As much as the recruitment advertising and services industry is in transition, betting on the future of broadcast TV is not a sure thing at all. One look at the sheer number of cable offerings makes clear how many choices consumers have, and then there’s the growing share of audience captured by premium services such as Netflix, Hulu and Amazon.

However, it may be that even the aggressive CareerBuilder move away from job postings and to becoming a talent management service isn’t enough.

Just yesterday, when CareerBuilder announced it was acquiring benefits administration and talent management software company Workterra, CEO Matt Ferguson said the company had “reinvented who we are as a company over the last few years… This acquisition is a defining moment because it enables us to step beyond recruitment and become an end-to-end human capital management firm.”

But the world has more than a few such companies and more that aspire to such a role.
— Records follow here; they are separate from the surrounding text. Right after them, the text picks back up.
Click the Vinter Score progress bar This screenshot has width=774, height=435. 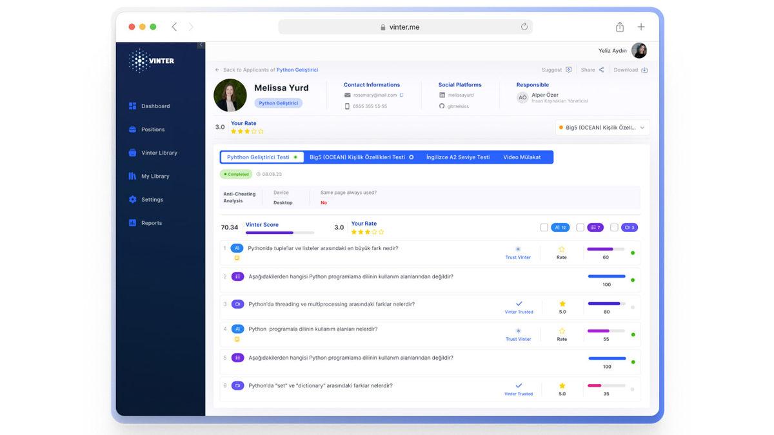279,233
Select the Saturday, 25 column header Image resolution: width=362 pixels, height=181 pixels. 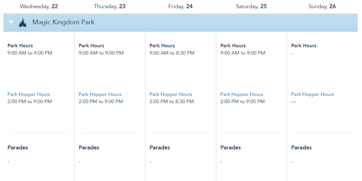point(251,6)
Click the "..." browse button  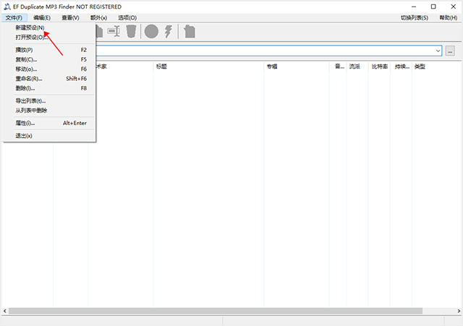(x=450, y=51)
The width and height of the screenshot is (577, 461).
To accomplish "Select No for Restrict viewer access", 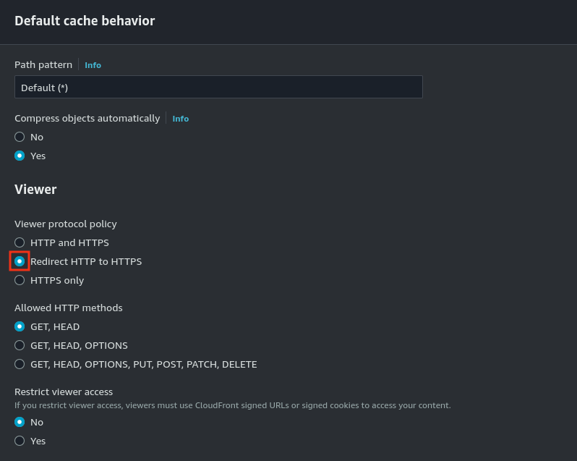I will (20, 422).
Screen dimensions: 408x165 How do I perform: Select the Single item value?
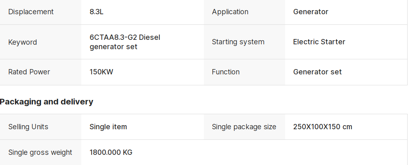point(108,127)
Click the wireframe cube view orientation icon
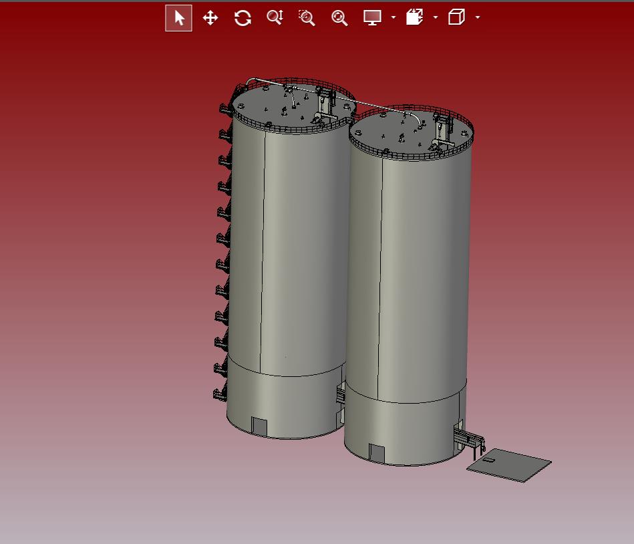 (456, 18)
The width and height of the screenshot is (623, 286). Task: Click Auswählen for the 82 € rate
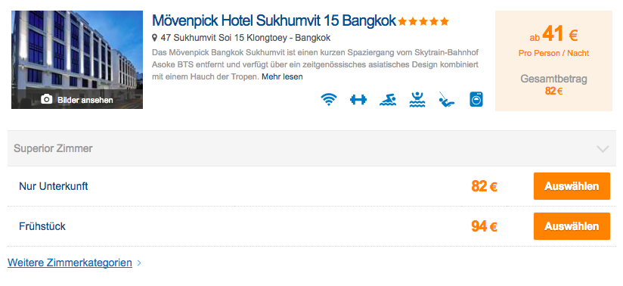point(572,186)
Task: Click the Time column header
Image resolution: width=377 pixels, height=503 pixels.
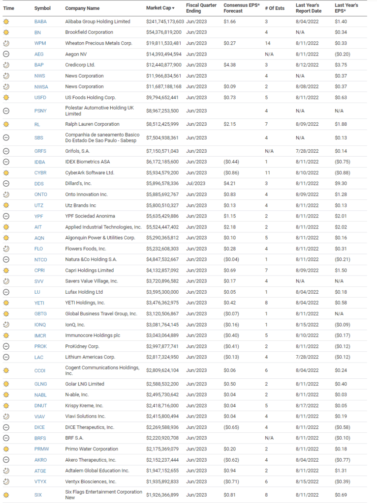Action: [9, 8]
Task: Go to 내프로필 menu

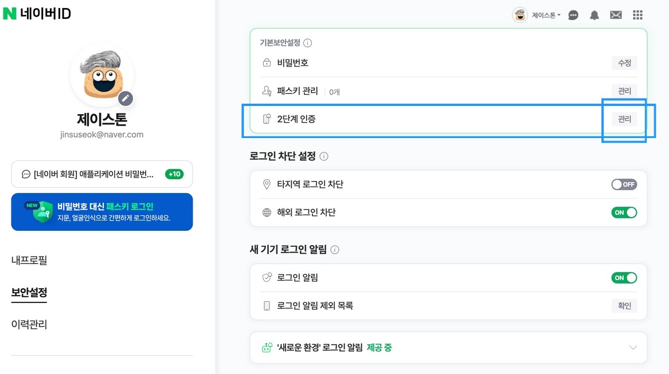Action: pos(29,261)
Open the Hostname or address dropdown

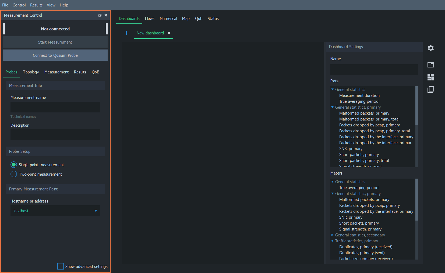pyautogui.click(x=96, y=211)
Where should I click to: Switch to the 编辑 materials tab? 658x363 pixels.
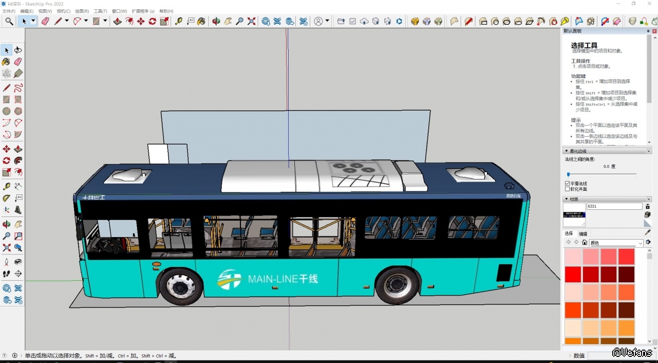pos(583,233)
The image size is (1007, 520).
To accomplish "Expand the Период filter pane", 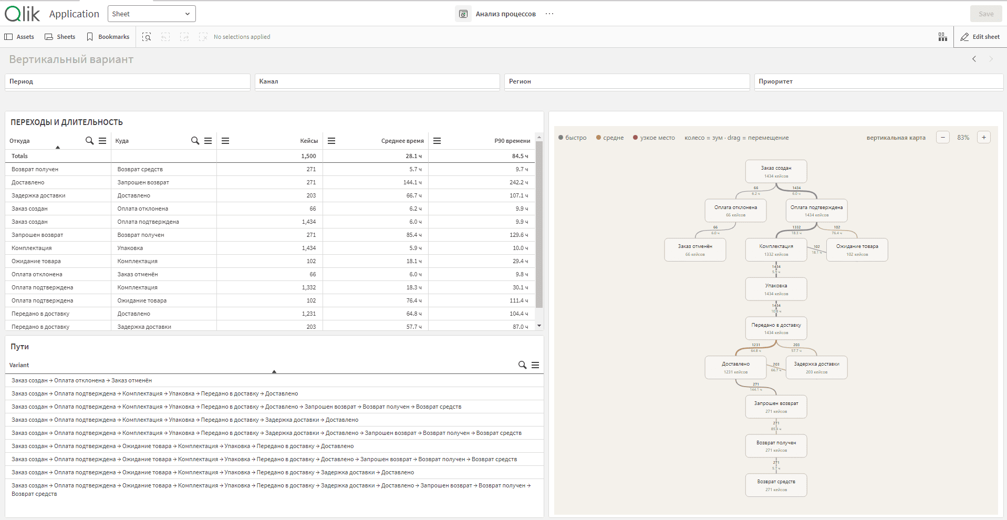I will (x=128, y=81).
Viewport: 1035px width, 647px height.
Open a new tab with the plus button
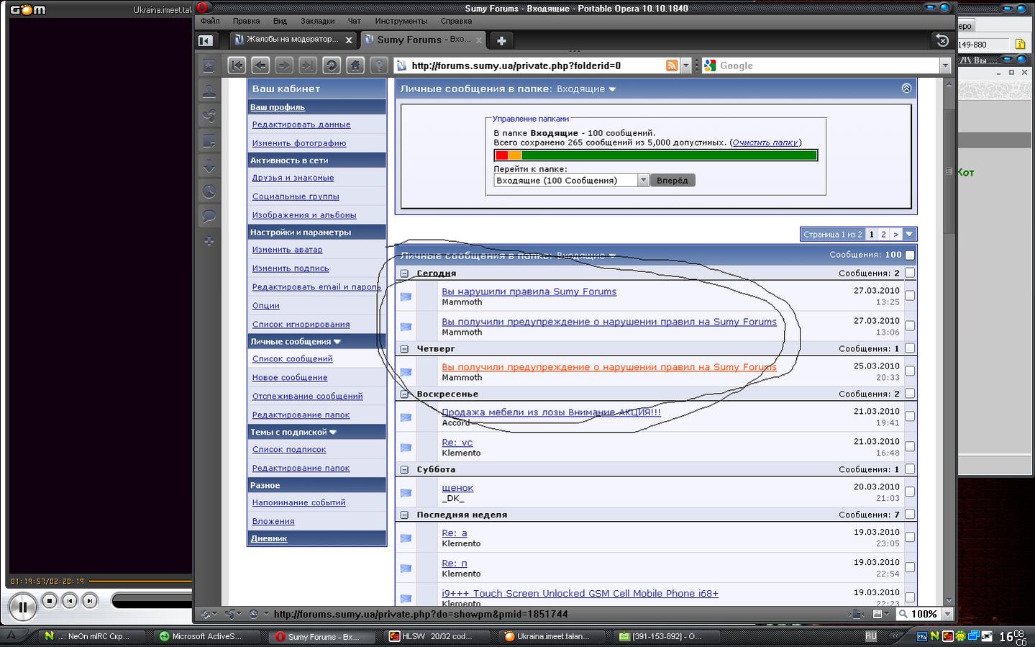(x=501, y=40)
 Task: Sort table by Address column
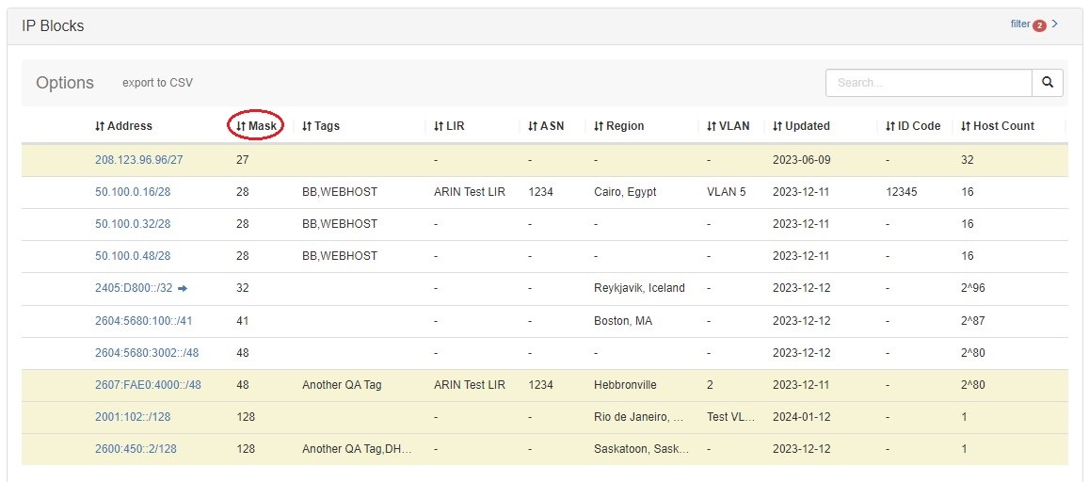tap(123, 126)
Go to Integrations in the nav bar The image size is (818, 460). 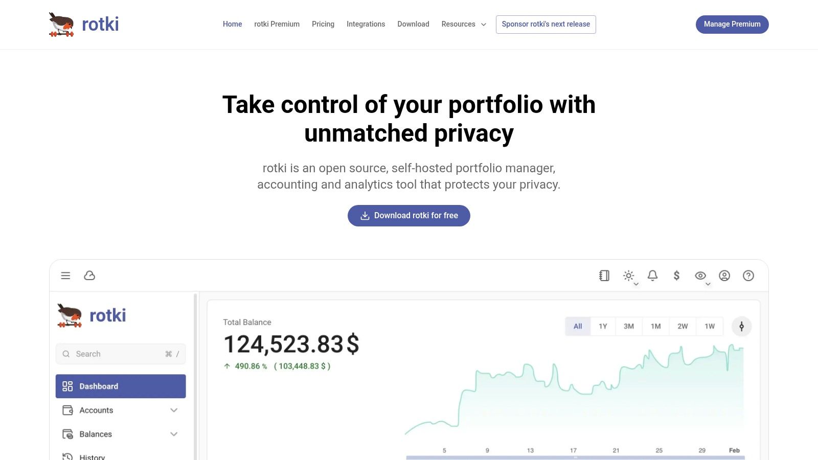[366, 24]
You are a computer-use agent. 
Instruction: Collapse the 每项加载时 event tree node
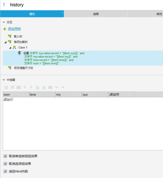(5, 42)
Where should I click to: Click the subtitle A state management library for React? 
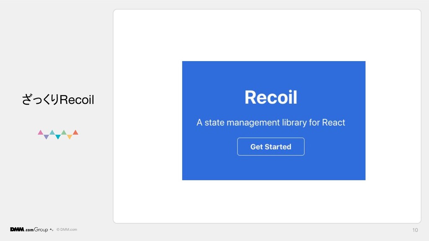(271, 123)

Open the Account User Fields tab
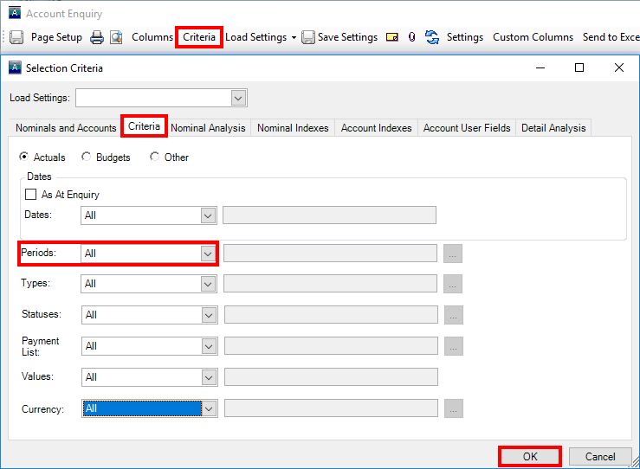click(x=466, y=128)
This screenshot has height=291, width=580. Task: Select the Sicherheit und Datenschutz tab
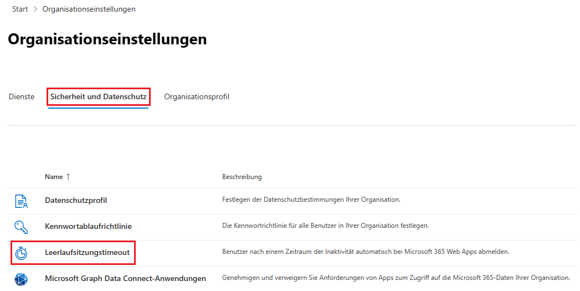tap(98, 97)
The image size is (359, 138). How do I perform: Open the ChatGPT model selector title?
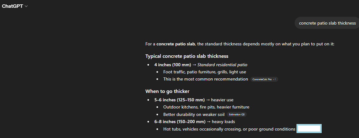[x=12, y=7]
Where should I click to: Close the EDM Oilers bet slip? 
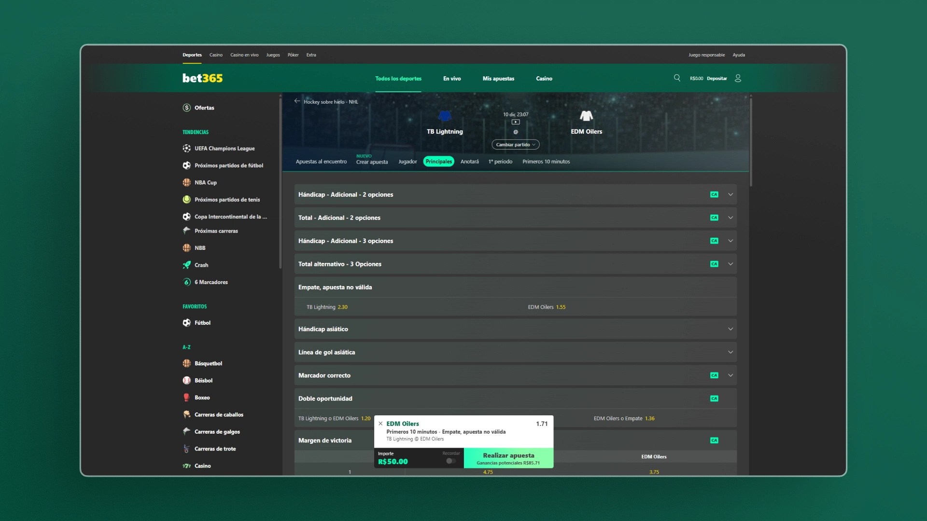[x=380, y=423]
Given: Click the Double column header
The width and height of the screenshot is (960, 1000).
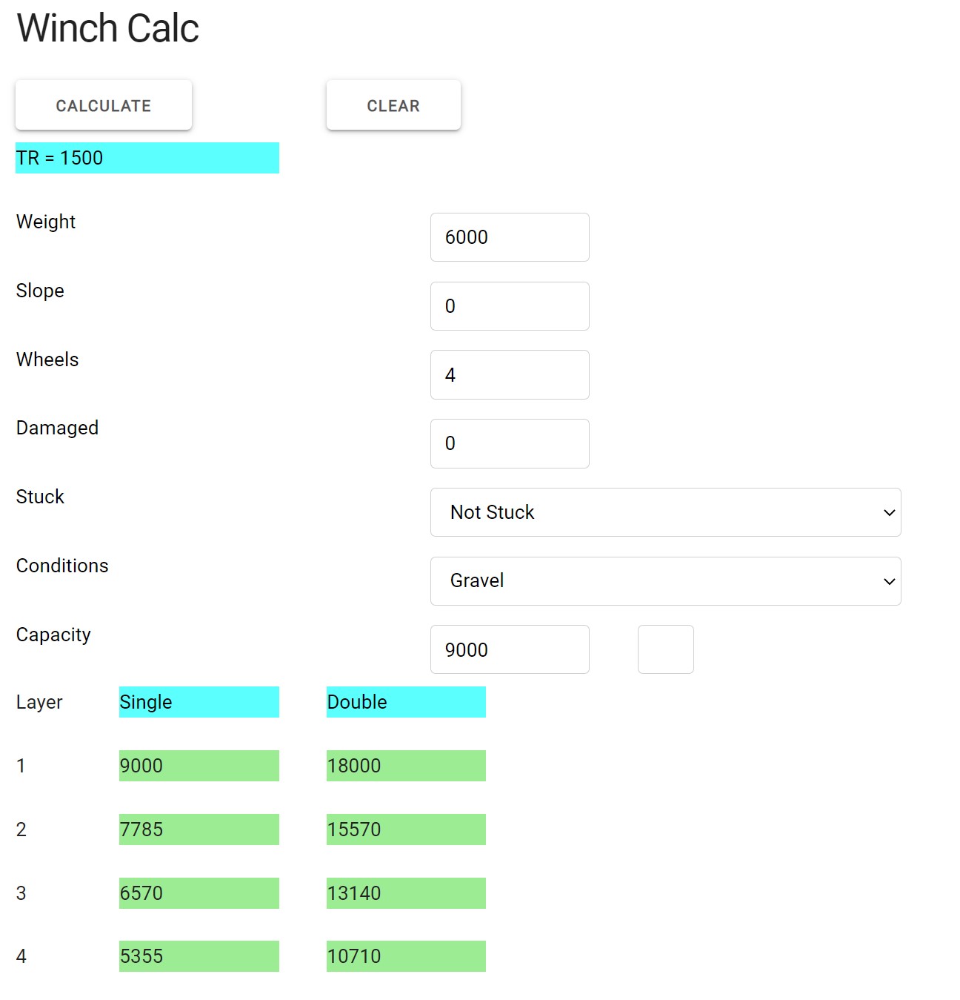Looking at the screenshot, I should coord(406,702).
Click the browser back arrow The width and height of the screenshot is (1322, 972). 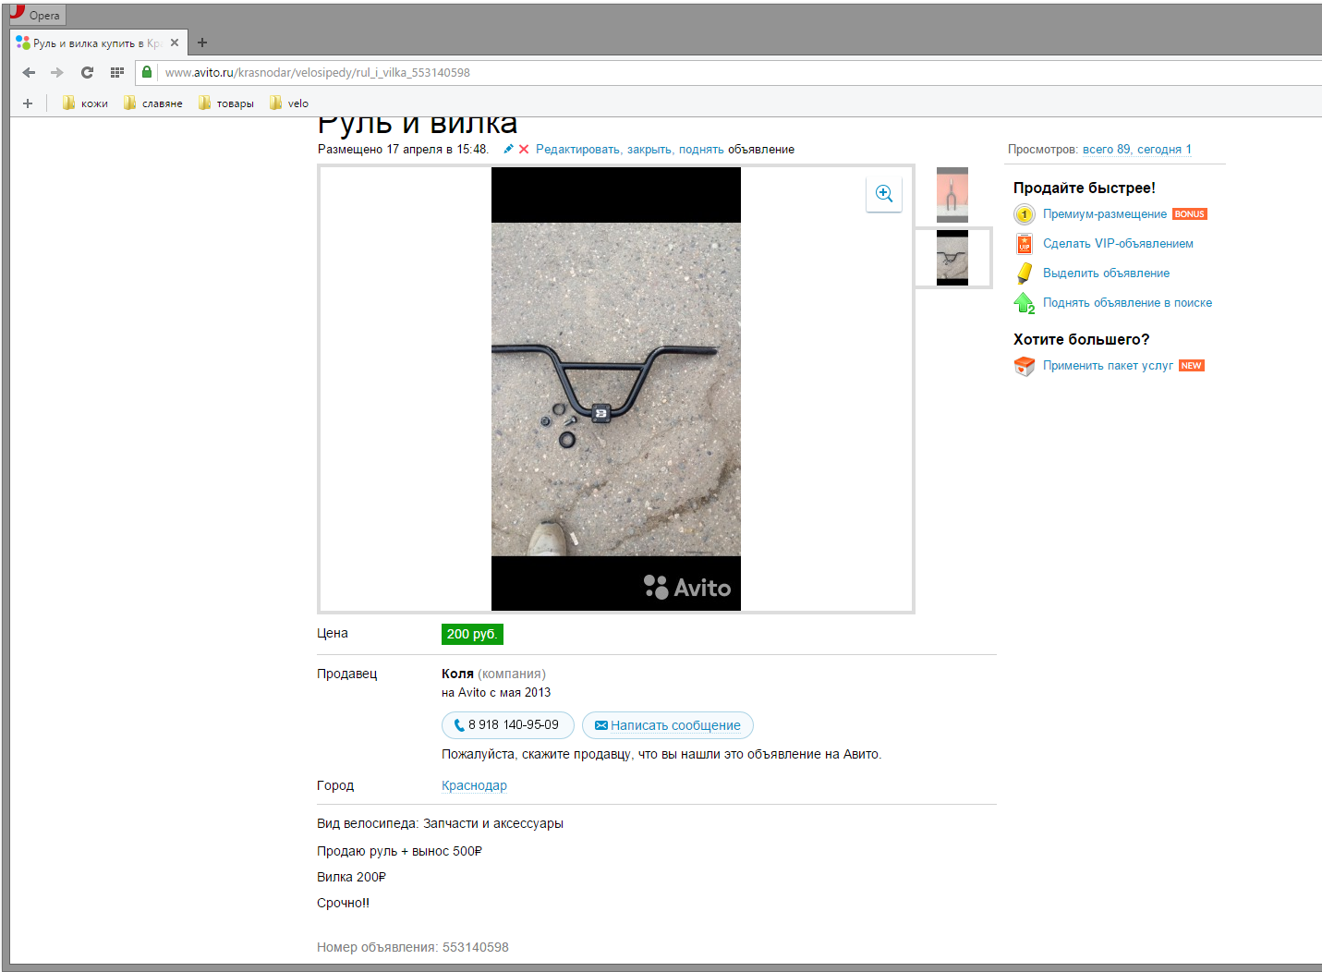point(29,73)
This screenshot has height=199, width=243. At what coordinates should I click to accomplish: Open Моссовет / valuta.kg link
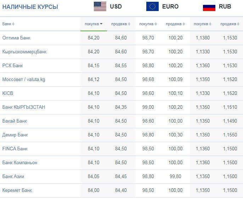click(x=24, y=80)
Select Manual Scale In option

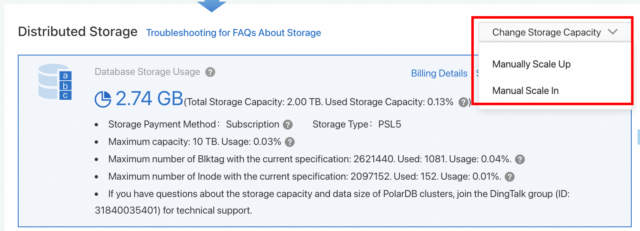(525, 91)
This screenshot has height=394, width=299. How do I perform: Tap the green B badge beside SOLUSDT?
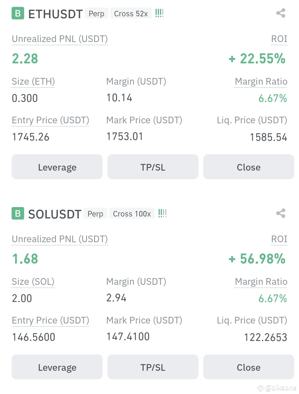[x=18, y=213]
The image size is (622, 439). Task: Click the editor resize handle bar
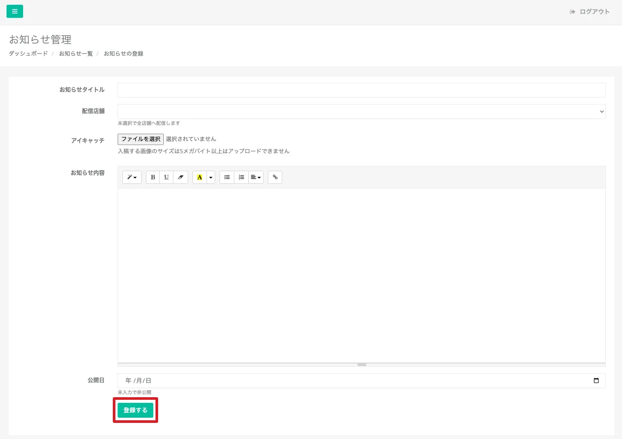click(x=362, y=365)
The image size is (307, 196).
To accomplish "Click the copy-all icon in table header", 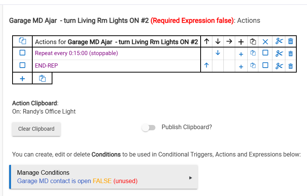I will click(x=22, y=41).
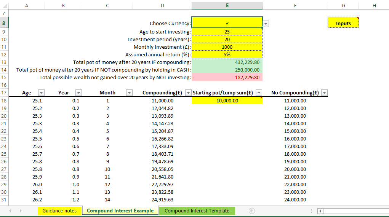Open the Compounding(£) filter dropdown

(188, 93)
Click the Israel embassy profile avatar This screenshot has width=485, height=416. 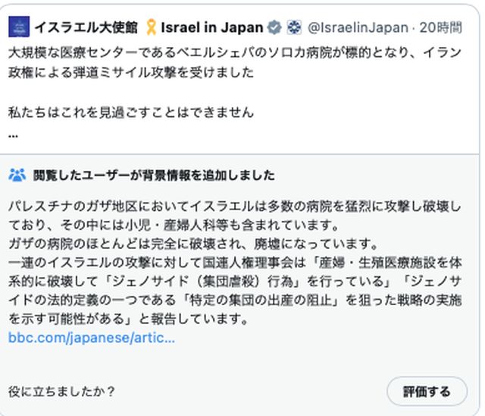click(x=20, y=28)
It’s why Randstad made an offer for Monster. It’s part of a long term strategic plan by LinkedIn to build an economic graph linking all the world’s workers to all the world’s jobs.

In “The Future of CareerBuilder,” writer Ninh Tran said, “Will another Randstad acquire CareerBuilder? Yes, there will be more M&A between recruiting agencies and job boards, because job boards are still the No. 6 source of talent for recruiting agencies.”

He predicted last month that CareerBuilder would be sold. It looks very much like he is right.